Aim>
Turn the rows between the line holding "Task: Select the callout number 9" and the line holding "pos(115,249)", both included, into a numbered list, leaving out blank lines.

Data provided>
....

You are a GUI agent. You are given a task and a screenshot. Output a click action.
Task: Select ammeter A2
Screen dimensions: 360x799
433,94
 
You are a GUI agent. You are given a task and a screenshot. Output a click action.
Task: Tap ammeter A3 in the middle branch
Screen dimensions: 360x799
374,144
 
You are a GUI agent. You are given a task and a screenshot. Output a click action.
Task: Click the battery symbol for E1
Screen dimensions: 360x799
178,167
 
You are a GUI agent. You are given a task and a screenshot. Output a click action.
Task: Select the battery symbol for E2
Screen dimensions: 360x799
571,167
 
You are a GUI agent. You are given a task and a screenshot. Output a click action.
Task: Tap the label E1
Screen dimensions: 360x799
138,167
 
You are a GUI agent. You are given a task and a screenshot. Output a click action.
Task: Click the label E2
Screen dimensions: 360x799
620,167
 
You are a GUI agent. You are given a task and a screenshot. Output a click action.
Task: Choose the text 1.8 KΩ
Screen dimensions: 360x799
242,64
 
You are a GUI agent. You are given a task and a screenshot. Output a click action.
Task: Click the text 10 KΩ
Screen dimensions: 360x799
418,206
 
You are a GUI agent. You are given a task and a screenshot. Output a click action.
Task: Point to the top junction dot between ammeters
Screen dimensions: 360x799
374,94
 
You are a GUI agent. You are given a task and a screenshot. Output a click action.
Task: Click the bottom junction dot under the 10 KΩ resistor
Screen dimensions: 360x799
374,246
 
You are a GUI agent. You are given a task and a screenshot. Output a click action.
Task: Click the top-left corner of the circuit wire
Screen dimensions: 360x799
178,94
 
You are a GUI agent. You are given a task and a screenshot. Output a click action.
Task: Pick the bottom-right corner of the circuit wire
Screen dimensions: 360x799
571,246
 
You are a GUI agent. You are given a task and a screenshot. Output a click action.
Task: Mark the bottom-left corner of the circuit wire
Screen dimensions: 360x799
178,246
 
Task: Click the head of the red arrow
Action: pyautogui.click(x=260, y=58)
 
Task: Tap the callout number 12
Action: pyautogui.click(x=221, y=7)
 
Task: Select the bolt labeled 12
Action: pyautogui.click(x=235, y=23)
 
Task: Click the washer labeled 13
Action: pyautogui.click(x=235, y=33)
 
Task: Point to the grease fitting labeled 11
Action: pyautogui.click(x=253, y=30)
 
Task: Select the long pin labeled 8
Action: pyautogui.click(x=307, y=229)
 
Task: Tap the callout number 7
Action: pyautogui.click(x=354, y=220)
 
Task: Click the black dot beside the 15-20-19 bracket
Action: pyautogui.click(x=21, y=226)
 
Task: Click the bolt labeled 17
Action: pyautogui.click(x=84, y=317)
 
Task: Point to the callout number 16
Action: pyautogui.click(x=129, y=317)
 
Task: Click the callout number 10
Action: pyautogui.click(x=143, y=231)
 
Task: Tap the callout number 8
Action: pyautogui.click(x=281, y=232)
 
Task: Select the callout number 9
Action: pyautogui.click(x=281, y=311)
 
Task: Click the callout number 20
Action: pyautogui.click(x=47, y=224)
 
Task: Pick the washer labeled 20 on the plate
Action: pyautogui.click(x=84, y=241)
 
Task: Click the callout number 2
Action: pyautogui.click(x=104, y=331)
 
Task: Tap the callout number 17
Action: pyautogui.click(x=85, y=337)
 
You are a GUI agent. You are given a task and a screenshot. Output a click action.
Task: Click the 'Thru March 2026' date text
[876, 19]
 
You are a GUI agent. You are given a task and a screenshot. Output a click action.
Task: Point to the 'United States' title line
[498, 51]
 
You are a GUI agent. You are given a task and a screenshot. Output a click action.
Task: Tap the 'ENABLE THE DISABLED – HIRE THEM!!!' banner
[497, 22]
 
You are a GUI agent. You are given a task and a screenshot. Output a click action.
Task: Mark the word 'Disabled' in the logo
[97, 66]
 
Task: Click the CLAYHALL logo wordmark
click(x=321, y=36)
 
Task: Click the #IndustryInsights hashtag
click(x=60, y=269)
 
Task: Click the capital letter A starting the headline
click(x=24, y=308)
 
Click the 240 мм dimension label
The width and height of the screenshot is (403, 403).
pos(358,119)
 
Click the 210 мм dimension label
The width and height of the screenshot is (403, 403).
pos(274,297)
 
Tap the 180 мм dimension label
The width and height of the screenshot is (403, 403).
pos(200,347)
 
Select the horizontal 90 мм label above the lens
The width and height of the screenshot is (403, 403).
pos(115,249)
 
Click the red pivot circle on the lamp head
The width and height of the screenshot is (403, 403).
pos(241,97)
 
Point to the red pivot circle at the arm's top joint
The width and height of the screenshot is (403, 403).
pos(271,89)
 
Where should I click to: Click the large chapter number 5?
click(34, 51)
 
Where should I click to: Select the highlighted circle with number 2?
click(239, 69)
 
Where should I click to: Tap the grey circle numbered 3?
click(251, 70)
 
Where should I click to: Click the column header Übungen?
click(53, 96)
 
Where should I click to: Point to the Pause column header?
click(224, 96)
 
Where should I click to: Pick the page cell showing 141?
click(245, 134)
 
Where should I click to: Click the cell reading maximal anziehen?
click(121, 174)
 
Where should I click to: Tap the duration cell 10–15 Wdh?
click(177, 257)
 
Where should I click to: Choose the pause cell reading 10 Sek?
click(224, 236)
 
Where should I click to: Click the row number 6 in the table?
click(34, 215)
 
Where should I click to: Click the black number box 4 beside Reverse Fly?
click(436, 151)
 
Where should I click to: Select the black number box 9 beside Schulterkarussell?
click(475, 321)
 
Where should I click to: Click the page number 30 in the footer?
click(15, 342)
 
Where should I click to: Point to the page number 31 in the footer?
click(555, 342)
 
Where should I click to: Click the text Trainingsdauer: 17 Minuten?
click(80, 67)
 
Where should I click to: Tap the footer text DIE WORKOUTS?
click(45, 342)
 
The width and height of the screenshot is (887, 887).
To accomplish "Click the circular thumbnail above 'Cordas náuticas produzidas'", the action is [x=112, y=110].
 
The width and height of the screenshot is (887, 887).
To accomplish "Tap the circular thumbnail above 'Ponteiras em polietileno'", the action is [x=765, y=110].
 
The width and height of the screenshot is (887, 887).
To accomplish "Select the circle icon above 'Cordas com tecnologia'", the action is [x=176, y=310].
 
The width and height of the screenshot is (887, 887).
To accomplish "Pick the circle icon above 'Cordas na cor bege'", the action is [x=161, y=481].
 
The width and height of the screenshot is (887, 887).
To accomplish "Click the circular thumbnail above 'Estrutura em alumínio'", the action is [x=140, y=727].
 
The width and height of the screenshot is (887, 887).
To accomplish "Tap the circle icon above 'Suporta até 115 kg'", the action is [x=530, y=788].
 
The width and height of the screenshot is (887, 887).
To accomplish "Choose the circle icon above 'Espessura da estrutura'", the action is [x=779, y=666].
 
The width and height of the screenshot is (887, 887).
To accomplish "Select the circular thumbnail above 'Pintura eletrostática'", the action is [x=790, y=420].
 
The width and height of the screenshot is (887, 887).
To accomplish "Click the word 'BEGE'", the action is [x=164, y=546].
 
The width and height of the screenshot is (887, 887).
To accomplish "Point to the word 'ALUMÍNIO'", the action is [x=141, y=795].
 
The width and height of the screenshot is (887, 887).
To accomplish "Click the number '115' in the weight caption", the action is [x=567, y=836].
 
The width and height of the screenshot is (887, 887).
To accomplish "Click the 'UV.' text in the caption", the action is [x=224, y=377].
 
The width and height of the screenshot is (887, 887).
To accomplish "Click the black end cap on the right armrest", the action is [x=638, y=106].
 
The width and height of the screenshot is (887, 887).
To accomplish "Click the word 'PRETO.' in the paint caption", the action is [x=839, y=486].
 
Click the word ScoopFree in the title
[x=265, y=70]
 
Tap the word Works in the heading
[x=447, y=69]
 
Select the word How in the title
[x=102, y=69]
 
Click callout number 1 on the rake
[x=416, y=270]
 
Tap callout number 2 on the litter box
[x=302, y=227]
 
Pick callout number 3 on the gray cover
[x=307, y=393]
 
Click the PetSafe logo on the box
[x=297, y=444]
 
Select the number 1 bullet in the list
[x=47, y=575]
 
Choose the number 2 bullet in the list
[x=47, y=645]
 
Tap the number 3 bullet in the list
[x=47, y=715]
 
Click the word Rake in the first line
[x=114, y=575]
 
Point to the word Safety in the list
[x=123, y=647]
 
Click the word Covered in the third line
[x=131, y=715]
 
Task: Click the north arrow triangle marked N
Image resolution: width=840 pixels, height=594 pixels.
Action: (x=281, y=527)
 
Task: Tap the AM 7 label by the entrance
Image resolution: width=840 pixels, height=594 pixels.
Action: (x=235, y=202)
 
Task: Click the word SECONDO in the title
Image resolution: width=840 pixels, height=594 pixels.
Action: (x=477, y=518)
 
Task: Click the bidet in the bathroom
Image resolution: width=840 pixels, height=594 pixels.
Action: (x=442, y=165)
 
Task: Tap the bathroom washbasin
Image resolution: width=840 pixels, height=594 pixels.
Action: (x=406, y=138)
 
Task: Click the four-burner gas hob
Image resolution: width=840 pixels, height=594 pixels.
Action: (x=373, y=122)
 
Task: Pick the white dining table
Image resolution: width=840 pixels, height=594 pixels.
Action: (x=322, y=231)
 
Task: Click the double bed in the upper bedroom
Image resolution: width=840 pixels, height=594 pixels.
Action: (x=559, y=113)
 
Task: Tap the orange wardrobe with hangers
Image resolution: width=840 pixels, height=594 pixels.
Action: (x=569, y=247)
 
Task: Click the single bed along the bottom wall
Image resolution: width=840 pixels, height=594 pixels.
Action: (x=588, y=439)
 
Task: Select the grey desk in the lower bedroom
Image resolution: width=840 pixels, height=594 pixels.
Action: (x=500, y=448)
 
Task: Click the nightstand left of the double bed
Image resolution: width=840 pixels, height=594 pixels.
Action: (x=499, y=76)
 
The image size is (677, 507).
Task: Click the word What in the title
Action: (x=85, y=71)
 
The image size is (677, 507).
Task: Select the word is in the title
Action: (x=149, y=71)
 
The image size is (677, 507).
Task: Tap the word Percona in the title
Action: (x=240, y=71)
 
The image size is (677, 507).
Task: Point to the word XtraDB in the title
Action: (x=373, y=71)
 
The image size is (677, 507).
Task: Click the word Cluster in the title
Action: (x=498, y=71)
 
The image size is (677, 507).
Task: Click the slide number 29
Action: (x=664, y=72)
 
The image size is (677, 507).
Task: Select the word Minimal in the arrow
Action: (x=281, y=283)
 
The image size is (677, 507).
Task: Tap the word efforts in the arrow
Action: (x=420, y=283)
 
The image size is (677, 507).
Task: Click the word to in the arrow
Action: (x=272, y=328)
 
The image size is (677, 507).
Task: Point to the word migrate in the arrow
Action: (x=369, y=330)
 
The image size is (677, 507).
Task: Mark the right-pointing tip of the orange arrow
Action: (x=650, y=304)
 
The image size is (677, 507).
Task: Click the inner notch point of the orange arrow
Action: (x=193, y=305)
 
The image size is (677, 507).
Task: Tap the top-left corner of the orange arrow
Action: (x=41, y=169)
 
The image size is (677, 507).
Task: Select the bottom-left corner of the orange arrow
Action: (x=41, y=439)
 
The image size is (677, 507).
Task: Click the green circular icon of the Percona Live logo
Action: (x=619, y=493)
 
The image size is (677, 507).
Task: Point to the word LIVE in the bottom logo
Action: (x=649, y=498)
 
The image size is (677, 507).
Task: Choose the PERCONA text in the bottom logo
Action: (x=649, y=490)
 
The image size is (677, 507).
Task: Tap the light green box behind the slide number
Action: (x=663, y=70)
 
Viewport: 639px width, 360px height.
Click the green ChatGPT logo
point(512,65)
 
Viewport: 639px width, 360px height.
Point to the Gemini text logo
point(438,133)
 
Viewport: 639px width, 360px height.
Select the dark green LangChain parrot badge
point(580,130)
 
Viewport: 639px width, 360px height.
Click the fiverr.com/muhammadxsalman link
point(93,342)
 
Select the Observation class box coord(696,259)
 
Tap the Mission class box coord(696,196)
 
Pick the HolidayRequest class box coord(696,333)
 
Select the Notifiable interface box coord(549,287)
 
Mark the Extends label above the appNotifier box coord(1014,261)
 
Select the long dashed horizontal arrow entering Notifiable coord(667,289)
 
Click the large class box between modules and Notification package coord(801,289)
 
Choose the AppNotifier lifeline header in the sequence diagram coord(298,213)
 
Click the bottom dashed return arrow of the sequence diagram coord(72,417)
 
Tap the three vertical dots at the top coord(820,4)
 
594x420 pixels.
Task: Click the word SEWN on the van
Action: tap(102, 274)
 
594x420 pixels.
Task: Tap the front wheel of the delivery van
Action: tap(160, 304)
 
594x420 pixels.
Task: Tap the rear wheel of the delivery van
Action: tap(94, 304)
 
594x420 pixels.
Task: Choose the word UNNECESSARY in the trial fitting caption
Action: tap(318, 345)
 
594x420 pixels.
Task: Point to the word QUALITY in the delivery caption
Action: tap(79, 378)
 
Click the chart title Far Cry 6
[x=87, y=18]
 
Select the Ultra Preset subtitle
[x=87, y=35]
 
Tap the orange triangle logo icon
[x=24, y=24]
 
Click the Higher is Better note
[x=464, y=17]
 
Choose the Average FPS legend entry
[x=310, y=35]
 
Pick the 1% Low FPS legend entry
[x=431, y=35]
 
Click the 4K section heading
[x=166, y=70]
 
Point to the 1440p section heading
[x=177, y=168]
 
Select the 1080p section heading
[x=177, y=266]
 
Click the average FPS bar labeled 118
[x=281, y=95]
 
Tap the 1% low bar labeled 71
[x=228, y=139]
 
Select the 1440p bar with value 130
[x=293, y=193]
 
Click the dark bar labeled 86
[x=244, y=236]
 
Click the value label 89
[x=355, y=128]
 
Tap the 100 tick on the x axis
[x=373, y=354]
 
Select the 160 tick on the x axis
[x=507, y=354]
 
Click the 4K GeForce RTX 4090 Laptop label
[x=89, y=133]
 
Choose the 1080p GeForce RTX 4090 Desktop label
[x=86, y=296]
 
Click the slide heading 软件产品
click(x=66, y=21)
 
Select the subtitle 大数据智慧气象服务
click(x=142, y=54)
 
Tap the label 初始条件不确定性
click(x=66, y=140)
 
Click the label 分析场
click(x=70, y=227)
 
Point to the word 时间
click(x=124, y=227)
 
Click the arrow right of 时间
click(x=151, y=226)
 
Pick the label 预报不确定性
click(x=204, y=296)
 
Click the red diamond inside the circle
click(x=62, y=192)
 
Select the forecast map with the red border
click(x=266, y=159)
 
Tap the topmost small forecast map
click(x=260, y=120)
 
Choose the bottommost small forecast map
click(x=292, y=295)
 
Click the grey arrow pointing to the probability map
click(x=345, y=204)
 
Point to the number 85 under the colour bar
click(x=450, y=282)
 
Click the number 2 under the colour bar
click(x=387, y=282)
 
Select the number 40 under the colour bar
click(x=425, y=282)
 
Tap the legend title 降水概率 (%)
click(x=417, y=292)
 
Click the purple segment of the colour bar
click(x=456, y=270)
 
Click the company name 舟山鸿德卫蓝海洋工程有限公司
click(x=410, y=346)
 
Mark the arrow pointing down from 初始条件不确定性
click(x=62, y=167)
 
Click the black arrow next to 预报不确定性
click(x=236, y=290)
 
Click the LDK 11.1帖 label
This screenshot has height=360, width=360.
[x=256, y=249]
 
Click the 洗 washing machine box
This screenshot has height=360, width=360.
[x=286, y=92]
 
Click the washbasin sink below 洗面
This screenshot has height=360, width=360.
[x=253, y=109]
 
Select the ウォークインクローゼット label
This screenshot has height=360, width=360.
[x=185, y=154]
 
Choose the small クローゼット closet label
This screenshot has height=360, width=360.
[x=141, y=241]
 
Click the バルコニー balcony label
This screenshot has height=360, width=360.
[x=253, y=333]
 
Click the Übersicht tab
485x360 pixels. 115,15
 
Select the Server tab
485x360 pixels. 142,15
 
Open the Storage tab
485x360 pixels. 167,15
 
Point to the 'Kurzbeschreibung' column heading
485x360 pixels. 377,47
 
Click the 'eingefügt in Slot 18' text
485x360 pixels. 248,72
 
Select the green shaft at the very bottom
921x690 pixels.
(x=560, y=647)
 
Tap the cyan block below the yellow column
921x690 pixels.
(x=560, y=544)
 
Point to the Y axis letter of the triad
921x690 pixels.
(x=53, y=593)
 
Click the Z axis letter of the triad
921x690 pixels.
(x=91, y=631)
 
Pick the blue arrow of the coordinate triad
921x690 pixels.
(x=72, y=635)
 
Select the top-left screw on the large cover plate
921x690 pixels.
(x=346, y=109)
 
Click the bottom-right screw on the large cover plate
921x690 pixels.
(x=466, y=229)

....

Correct output>
1. Task: Select the callout number 9
2. Action: pyautogui.click(x=281, y=311)
3. Task: Click the callout number 20
4. Action: pyautogui.click(x=47, y=224)
5. Task: Pick the washer labeled 20 on the plate
6. Action: pyautogui.click(x=84, y=241)
7. Task: Click the callout number 2
8. Action: pyautogui.click(x=104, y=331)
9. Task: Tap the callout number 17
10. Action: pyautogui.click(x=85, y=337)
11. You are a GUI agent. You are given a task and a screenshot. Output a click action.
12. Task: Click the 'Thru March 2026' date text
13. [876, 19]
14. You are a GUI agent. You are given a task and a screenshot. Output a click action.
15. Task: Point to the 'United States' title line
16. [498, 51]
17. You are a GUI agent. You are given a task and a screenshot. Output a click action.
18. Task: Tap the 'ENABLE THE DISABLED – HIRE THEM!!!' banner
19. [497, 22]
20. You are a GUI agent. You are given a task and a screenshot. Output a click action.
21. Task: Mark the word 'Disabled' in the logo
22. [97, 66]
23. Task: Click the CLAYHALL logo wordmark
24. click(x=321, y=36)
25. Task: Click the #IndustryInsights hashtag
26. click(x=60, y=269)
27. Task: Click the capital letter A starting the headline
28. click(x=24, y=308)
29. Click the 240 мм dimension label
30. The width and height of the screenshot is (403, 403).
31. pos(358,119)
32. Click the 210 мм dimension label
33. The width and height of the screenshot is (403, 403).
34. pos(274,297)
35. Tap the 180 мм dimension label
36. The width and height of the screenshot is (403, 403).
37. pos(200,347)
38. Select the horizontal 90 мм label above the lens
39. The width and height of the screenshot is (403, 403).
40. pos(115,249)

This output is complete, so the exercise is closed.